Sample Projects about Personal Finance and Debt Management
  1. Carlson, Kurt A., Jared Wolfe, Simon J. Blanchard, Joel C. Huber and Dan Ariely (2015). ”The Budget Contraction Effect: How Contracting Budgets Lead to Less Varied Choice.” Journal of Marketing Research, 52 (3), 337-348. [PDF]

    When consumers see there budget decrease (e.g., from $120 to $80 in disposable), there allocate their spending of $80 to fewer product categories than when they have the same $80 after a budget increase (e.g., from $40 to $80 in disposable). That is, when consumers experience a decrease in budget, they tend to cut entire categories because the feeling of loss is weaker by doing a few "focused cuts" across a few categories than cutting a little across everything they buy. Our research speaks to important reference points that consumers make as they experience budget volatility, and consumption patterns changes (e.g., cut entire categories) as they experience said volatility.

  2. Kettle, Keri L., Remi Trudel, Simon J. Blanchard, Gerald Haubl (2016). "Repayment Concentration and Consumer Motivation to Get Out of Debt." Journal of Consumer Research, 43 (3), 460-477. [PDF]

    We study the effect of concentrating repayment (vs dispersing) repayments, across multiple debt accounts, on consumers' motivation to get out of debt. Across 3 experimental studies and data from HelloWallet, we find that consumers worked harder at getting out of debt (e.g., did more tasks for money, allocated more of their disposable income to repayments) after they saw a large chunk of debt cut from focusing their repayments on the smallest account. We show that it's not because focusing on small accounts creates feeling of progress through closing debt accounts, as that's quite rare for most consumers. Rather, it's the gain in motivation from "cutting out" a large chunk of a single balance that is motivating. This can explain why the infamous "snowball method" for debt repayment can be an effective tool at minimizing consumer debt.

  3. Remi Trudel, Simon Blanchard, Keri Kettle (2018), "Labeling Debt as Ordinary versus Exceptional to Motivate Consumers to Increase Credit Card Repayments." Under review.

    In this manuscript, we propose a series of interventions designed to increase consumers’ debt repayment amounts. Building on prior literature on how consumers categorize purchases, three experimental studies show that interventions which label consumer credit card debts as either ordinary or exceptional motivate consumers to make larger credit card repayments – but only to the extent that their debt predominantly consists of ordinary expenditures. In our fourth study, using field data from real indebted consumers, we show that making people aware of their exceptional debt by sending unusual spending notification emails can increase repayment amounts – but, consistent with our experiments, only if most of the debt actually comes from ordinary expenses.

» **ENTRIES SUPPLIED**:
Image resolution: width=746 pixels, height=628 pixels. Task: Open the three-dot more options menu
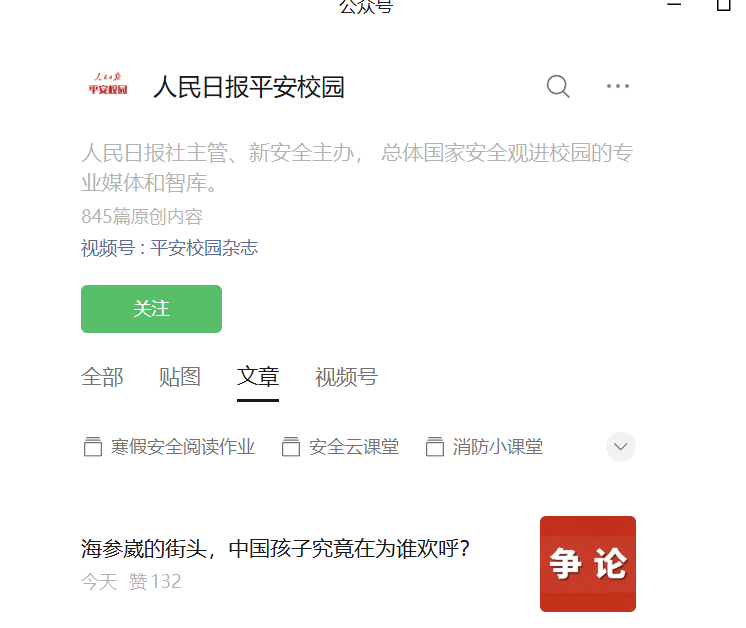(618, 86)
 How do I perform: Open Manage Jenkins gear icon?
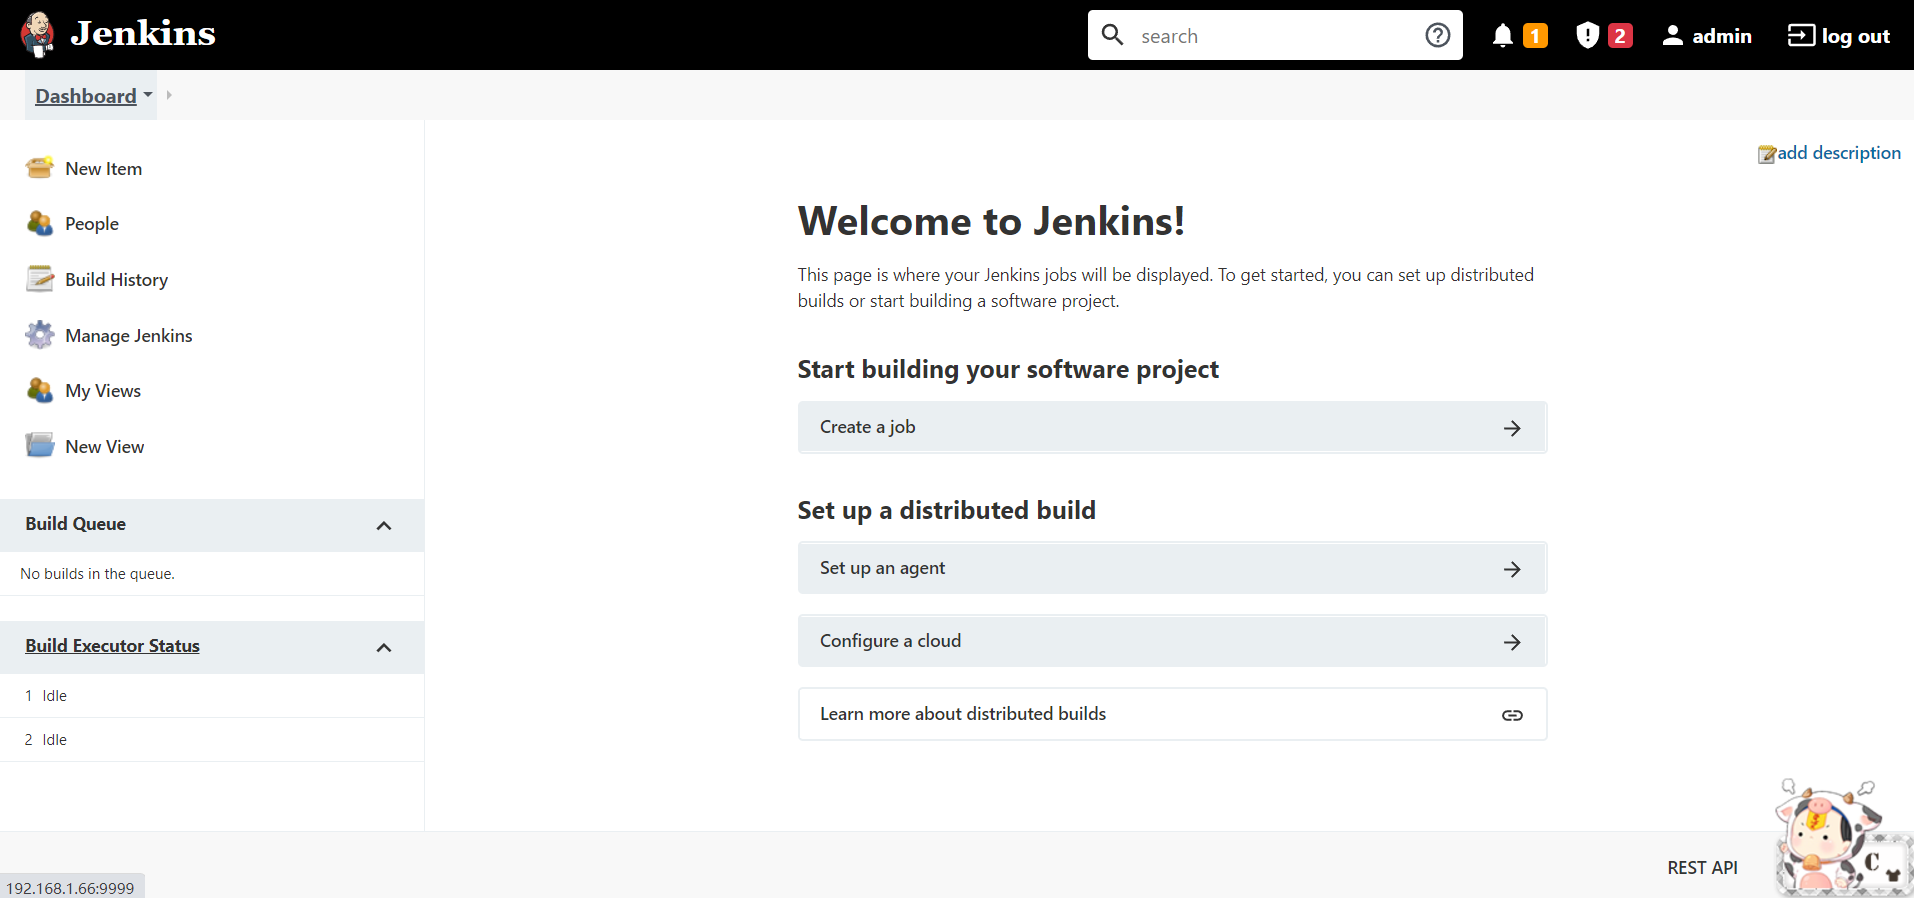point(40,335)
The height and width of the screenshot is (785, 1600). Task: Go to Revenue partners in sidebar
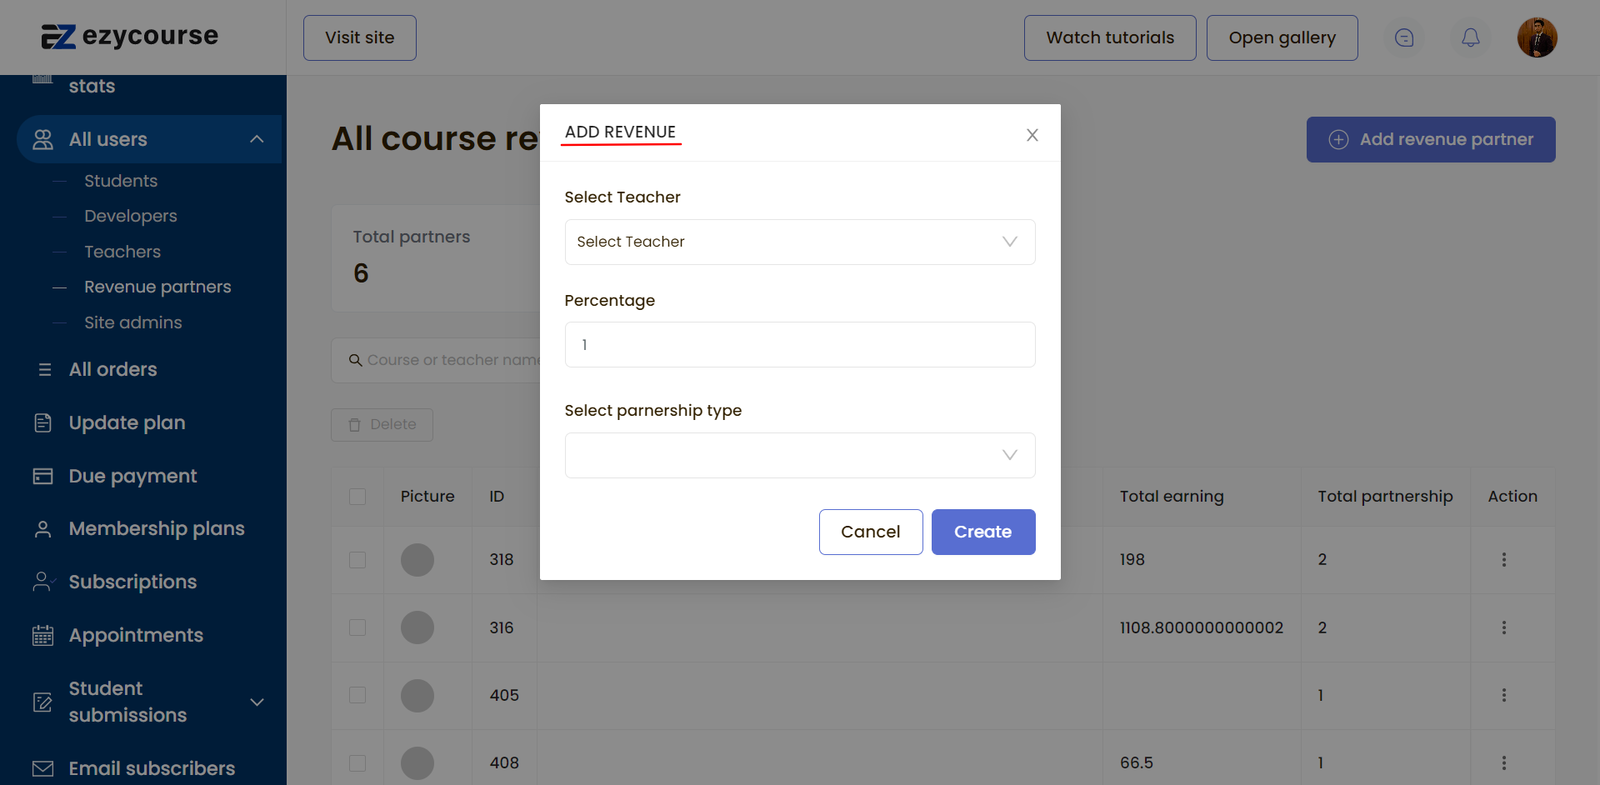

» **DIRECTION**:
List the title of every project in the personal finance and debt management text. The rows play no part in what is asked here.

» **FINAL RESULT**:
- The Budget Contraction Effect: How Contracting Budgets Lead to Less Varied Choice.
- Repayment Concentration and Consumer Motivation to Get Out of Debt.
- Labeling Debt as Ordinary versus Exceptional to Motivate Consumers to Increase Credit Card Repayments.